Creating multiple objects in RDataFrame::Define

zhubacek · July 26, 2021, 12:24pm

Hi,
As mentioned in https://sft.its.cern.ch/jira/browse/ROOT-9766, I’m trying to profile a potential bottleneck:

I’m looking for a solution which would work and scale well in case of a definition of N~1000 objects which are then filled to a vector of histograms.
The usecase is N systematics variations of a given observable which in my case is a triple differential cross section so filling vector of TH3D.
The proposed solution in the jira is to fill a vector of histograms at once with the Aggregate action, something like:

    ROOT::RDF::RResultPtr<ROOT::VecOps::RVec<TH3D>> output3D;
    output3D = DF->Define("SystVec",FillSystVector,{"SystBranch","EventWeight"}).Aggregate(Fill3DVec,add_vector3Dhistos,"SystVec",*hempty3DVec);

FillSystVector is a function which defines a vector of MyObject and Fill3DVec takes this vector and fills a correspoding histogram in a vector of histograms

Merger function:

auto add_vector3Dhistos = [] (ROOT::VecOps::RVec<TH3D> v1, ROOT::VecOps::RVec<TH3D> v2)
{
  for (int syst=0; syst<v1.size(); syst++)
    {
      v1[syst].Add(&(v2[syst]));
    }
  return v1;
};

Identity (not sure this is the most optimal way, it is adapted from previous/simpler usecase - the shared_ptr<ROOT::VecOps::RVec<TH3D>> is passed as identity to the Aggregate call

 ROOT::VecOps::RVec<ROOT::RDF::TH3DModel*> model3Dvec(nsyst);
 ROOT::VecOps::RVec<TH3D> hempty3Dvec(nsyst);
  for (int syst=0; syst<nsyst; syst++)
    {
      model3Dvec[syst] = new ROOT::RDF::TH3DModel(model3Dname.c_str(),model3Dname.c_str(),binsX.size()-1, &binsX[0], binsY.size()-1, &binsY[0], binsZ.size()-1, &binsZ[0]);
      hempty3Dvec[syst] = *(model3Dvec[syst]->GetHistogram());
    }
 std::shared_ptr<ROOT::VecOps::RVec<TH3D>> hempty3DVec=std::make_shared<ROOT::VecOps::RVec<TH3D>>(hempty3Dvec);

Performance-wise, it corresponds roughly 1500 TH3D (~200bins each) x 1-10 observables

I’m now investigating optimal running/bottlenecks:

Testing on 10M events in 16 input files, I get the most optimal running in 10 threads? (for example splitting to 25 threads (machine has 32 CPUs) almost doubles both Real Time and Cpu Time?)
In running on the 10 threads, I tried to see if RDataFrame is going to show any significant time spent with

  auto level =  ROOT::Experimental::ELogLevel::kDebug;
  auto verbosity = ROOT::Experimental::RLogScopedVerbosity(ROOT::Detail::RDF::RDFLogChannel(), level);

Initial JIT took about 2.2s then
Info in <[ROOT.RDF] Info /build/jenkins/workspace/lcg_release_pipeline/build/projects/ROOT-v6.24.00/src/ROOT/v6.24.00/tree/dataframe/src/
RLoopManager.cxx:670 in void ROOT::Detail::RDF::RLoopManager::Run()>: Finished event loop number 0 (24619.2s CPU, 2521.99s elapsed).
Total number of events: 10184588
Real Time = 3140.547s, Cpu Time = 25234.720s
Info in <[ROOT.RDF] Info /build/jenkins/workspace/lcg_release_pipeline/build/projects/ROOT-v6.24.00/src/ROOT/v6.24.00/tree/dataframe/src/
RLoopManager.cxx:613 in void ROOT::Detail::RDF::RLoopManager::Jit()>: Nothing to jit and execute.

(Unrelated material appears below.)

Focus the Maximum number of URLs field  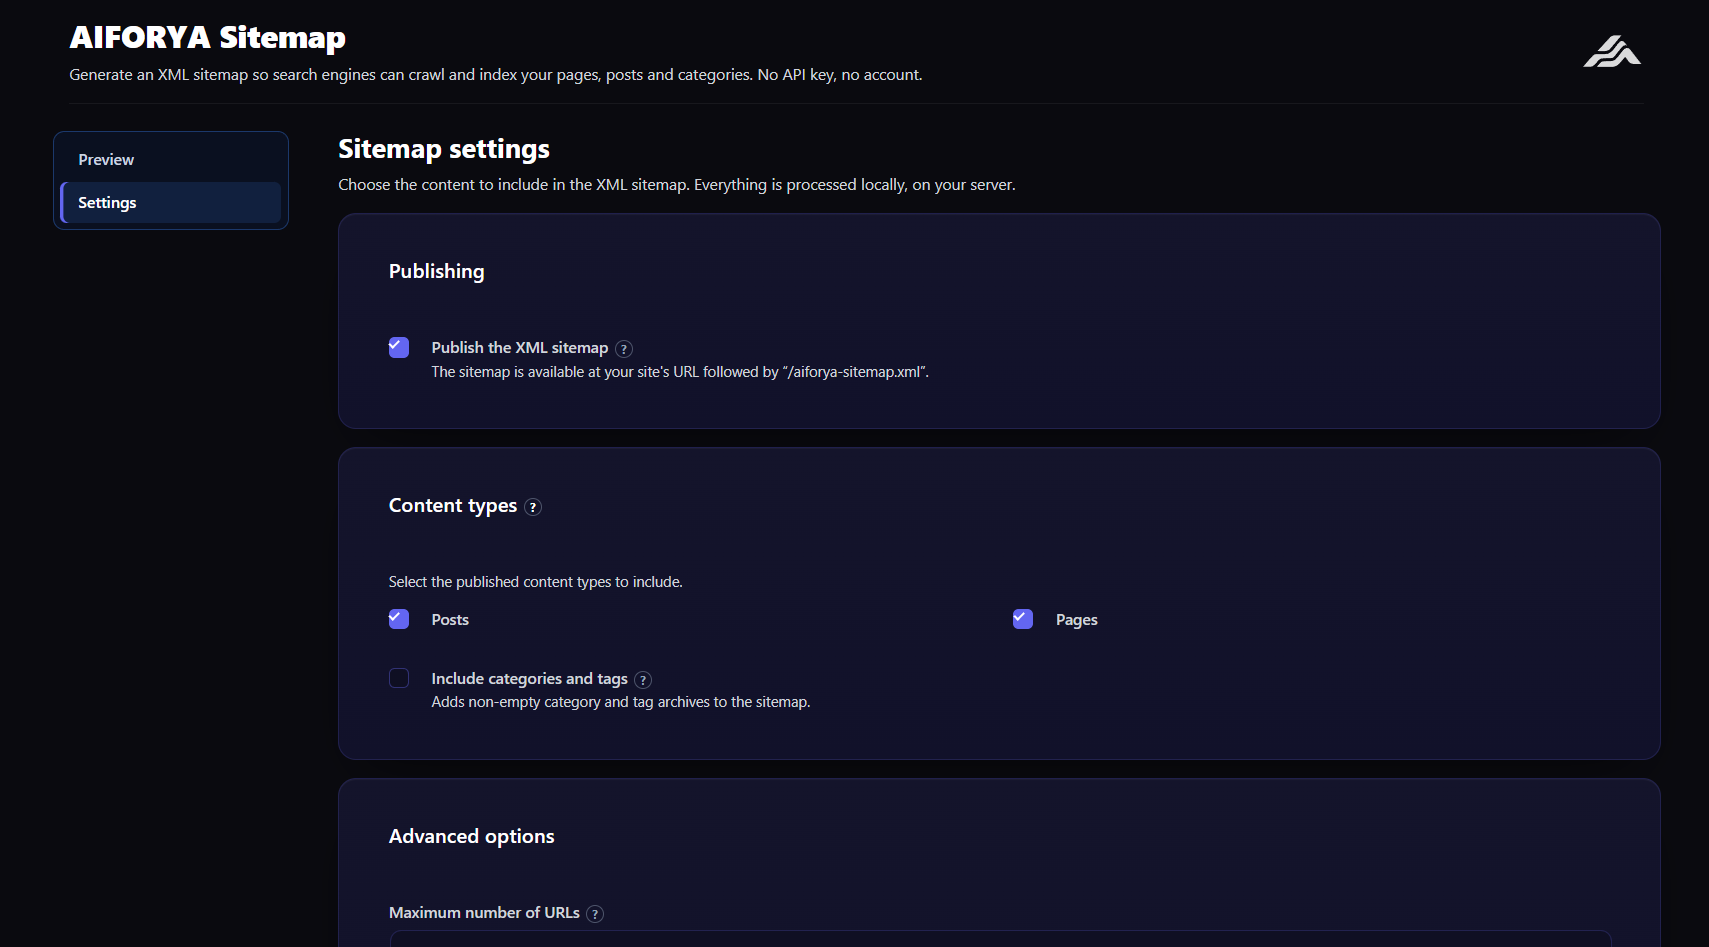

It seems there is a significant portion of time spent in postprocessing of the result - the difference between the 2521.99s shown by RDataFrame and Real Time = 3140.547s in my printout (see also attached psrecord:
psrecord_260721_syst10

I’m thinking it’s the 10 CPUs x 1500 x 3 TH3D histograms getting merged together? Is there anything which could be improved (it seems to run only a single thread)

I also tried a profiller (vtune) - it seems that at the moment the most intensive part is TAxis::FindBin/TH3::Fill/TH2::Fill so there probably isn’t much about this part

Cheers,
Zdenek

_ROOT Version: 6.24
Platform: Not Provided
Compiler: Not Provided

eguiraud · July 27, 2021, 7:38am

Hi @zhubacek ,
alright, that should be faster than the version with 1000s of Defines, right?

Could you please share a minimal reproducer that I can run? I’d love to make flamegraphs for the run at 10 and at 32 cores to see what callstack is taking more time exactly. Also without a minimal working code I am not 100% sure I understand how things work exactly at the moment.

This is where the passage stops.